--- SOURCE DATA Enclosed Below ---

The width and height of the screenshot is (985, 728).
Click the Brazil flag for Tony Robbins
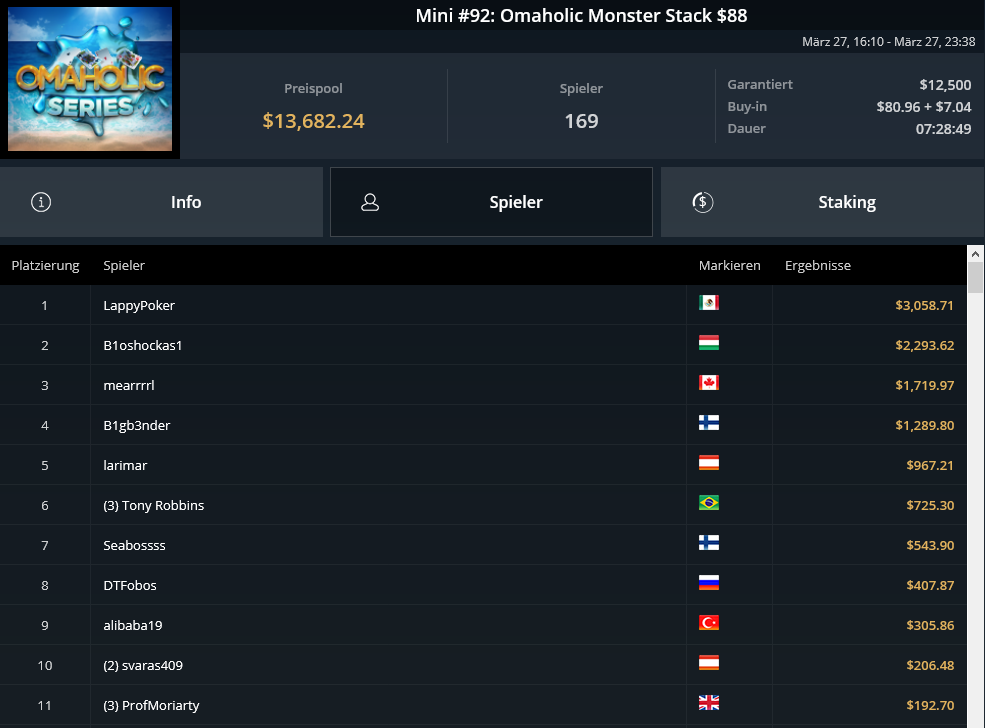tap(709, 503)
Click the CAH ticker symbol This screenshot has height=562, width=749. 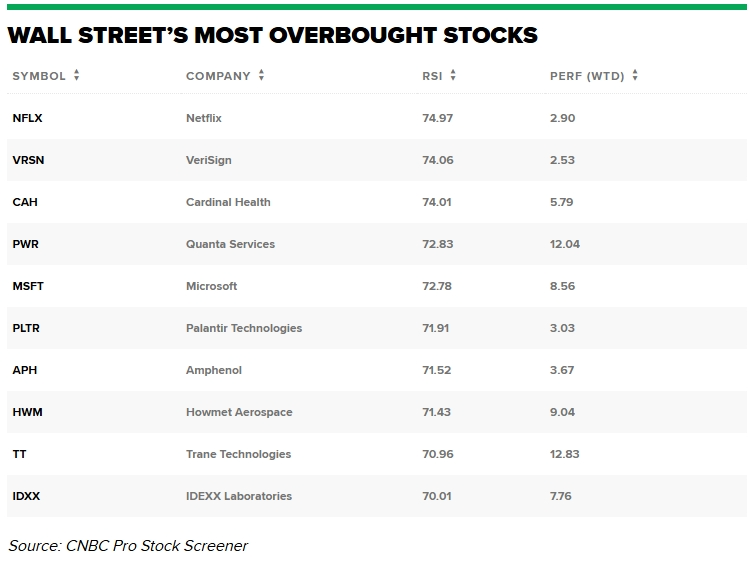coord(25,202)
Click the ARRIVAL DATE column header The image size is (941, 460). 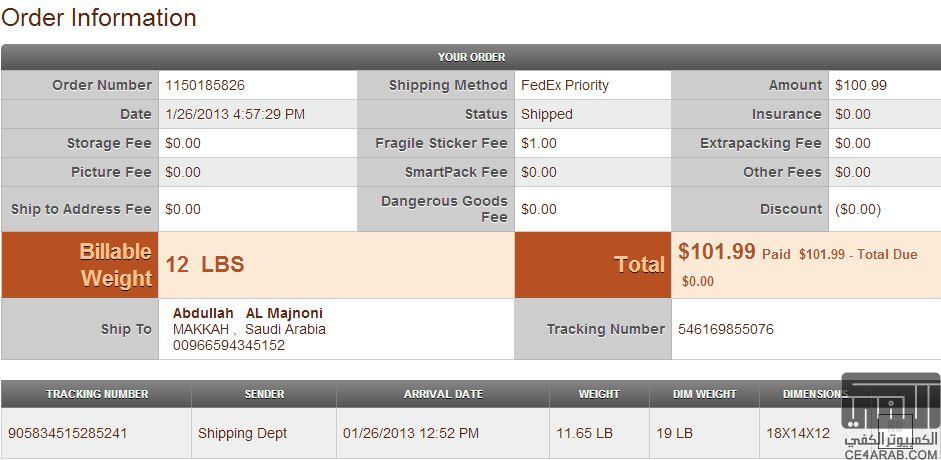pyautogui.click(x=443, y=395)
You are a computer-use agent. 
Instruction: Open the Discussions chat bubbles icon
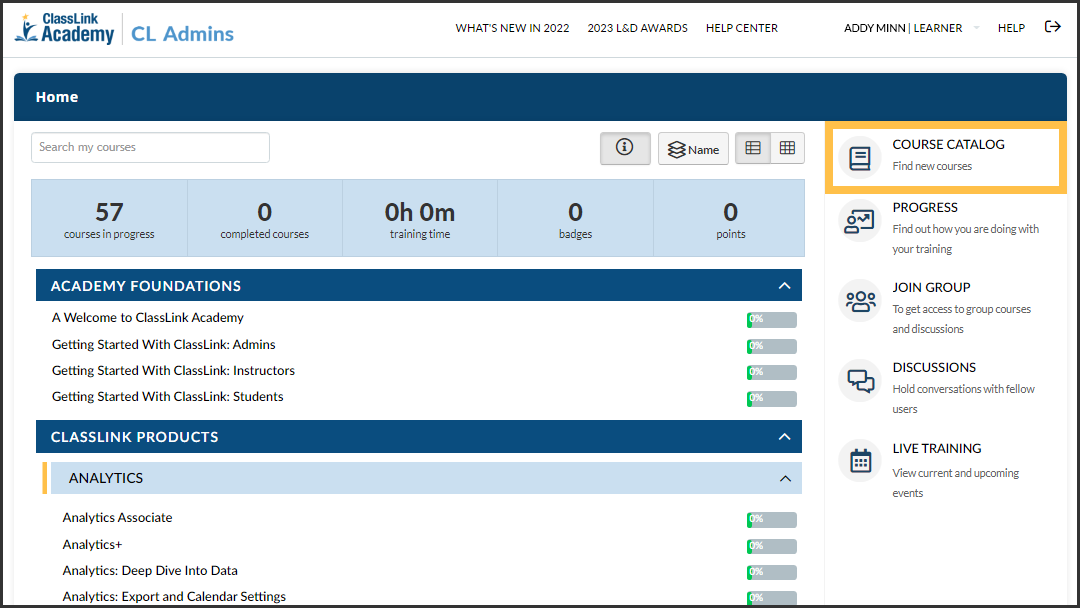[x=860, y=381]
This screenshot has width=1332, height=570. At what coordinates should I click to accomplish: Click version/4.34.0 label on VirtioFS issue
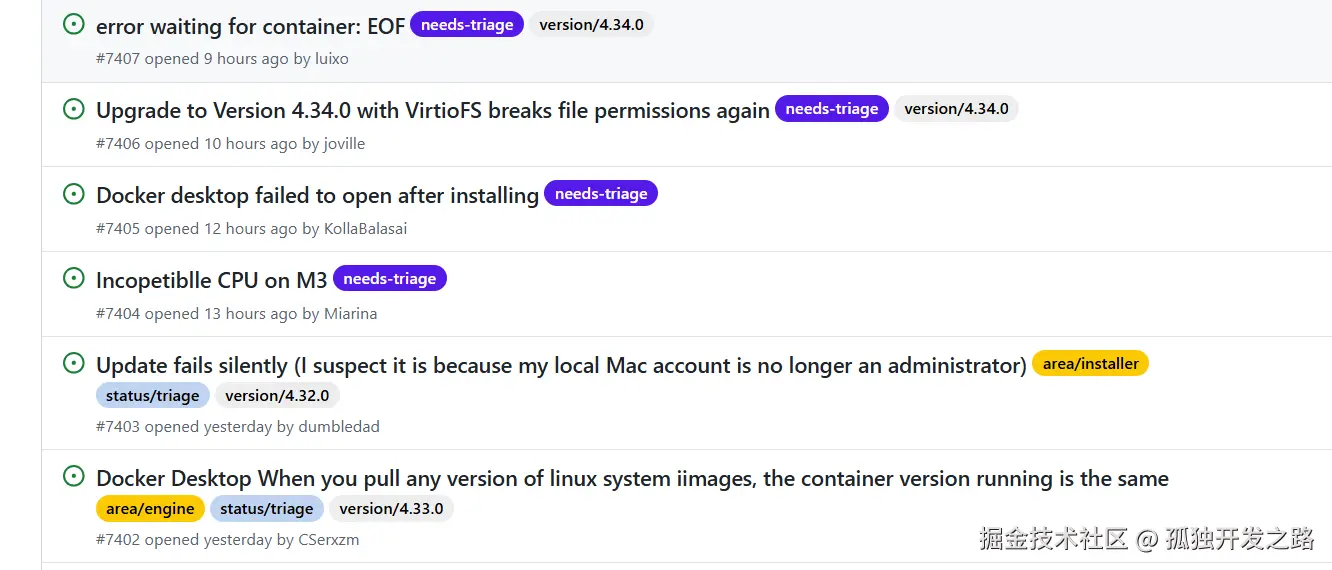(x=956, y=109)
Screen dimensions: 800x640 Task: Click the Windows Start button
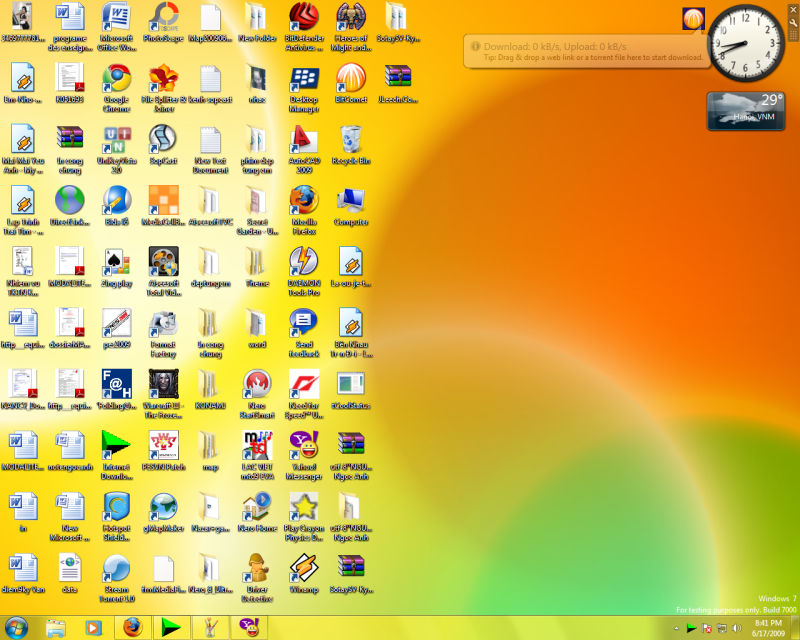pos(17,627)
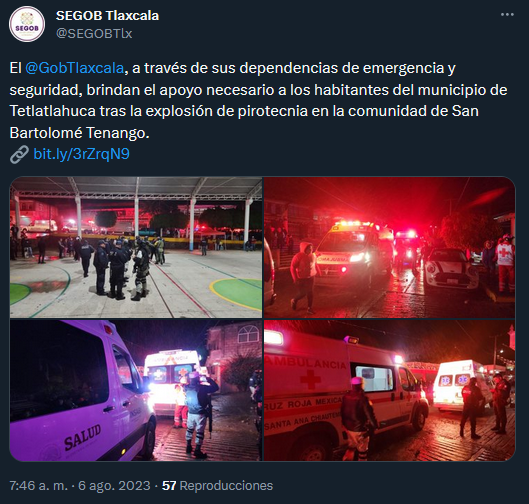This screenshot has height=504, width=529.
Task: Click the 7:46 a. m. timestamp
Action: click(38, 486)
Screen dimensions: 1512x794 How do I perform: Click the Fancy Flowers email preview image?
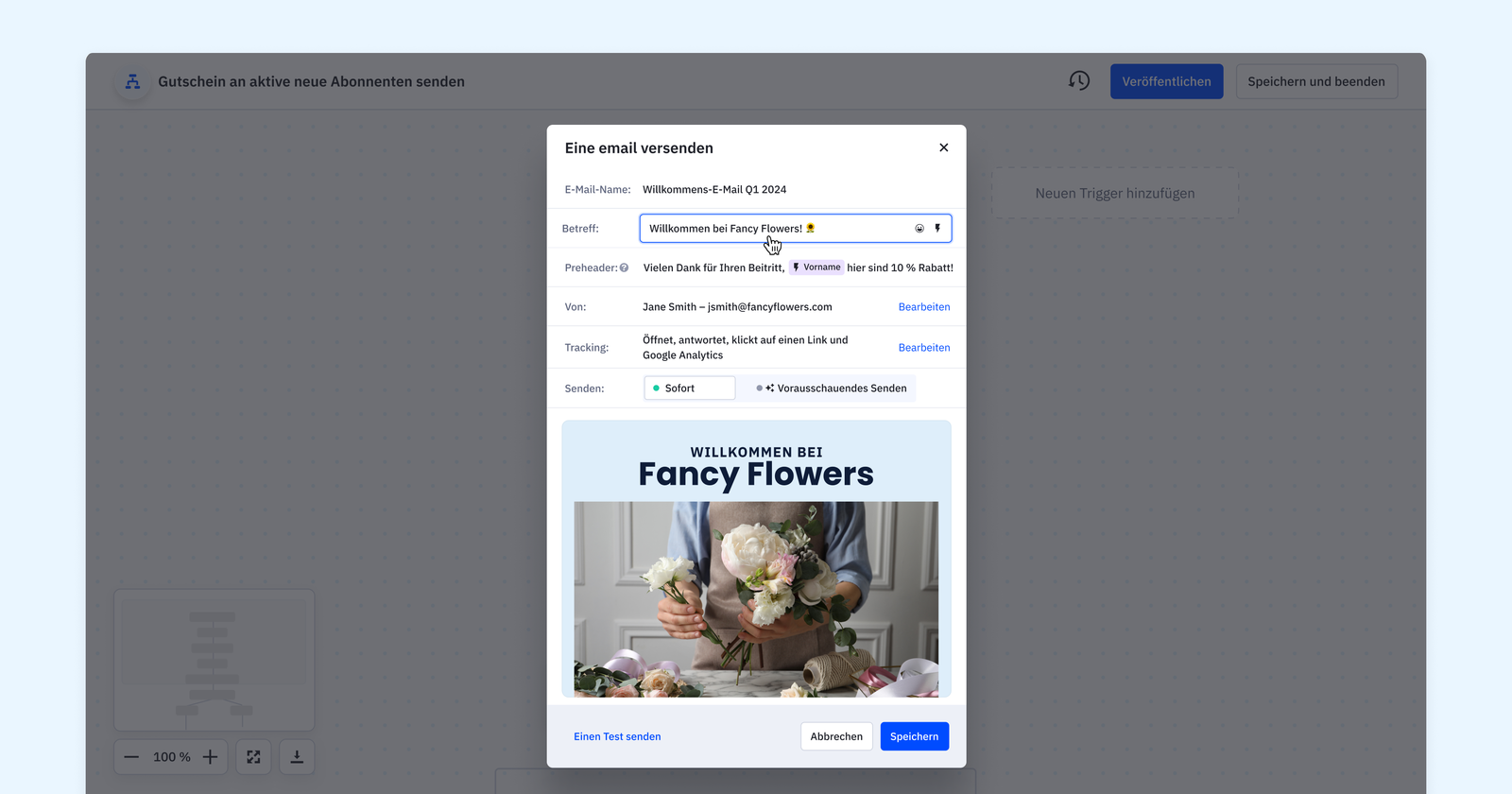756,598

--- End of Enclosed SOURCE DATA ---

== TASK BRIEF ==
Give back, word for word, the lines from the line that contains "Screen dimensions: 800x640" through the last line of the records, with no pictures and nothing else.

== RESPONSE TO THE EXERCISE ==
Screen dimensions: 800x640 Task: Click the Windows Start button
pos(17,627)
This screenshot has height=504, width=529.
Task: Click the 7:46 a. m. timestamp
Action: click(38, 486)
Screen dimensions: 1512x794 How do I perform: Click the Fancy Flowers email preview image?
756,598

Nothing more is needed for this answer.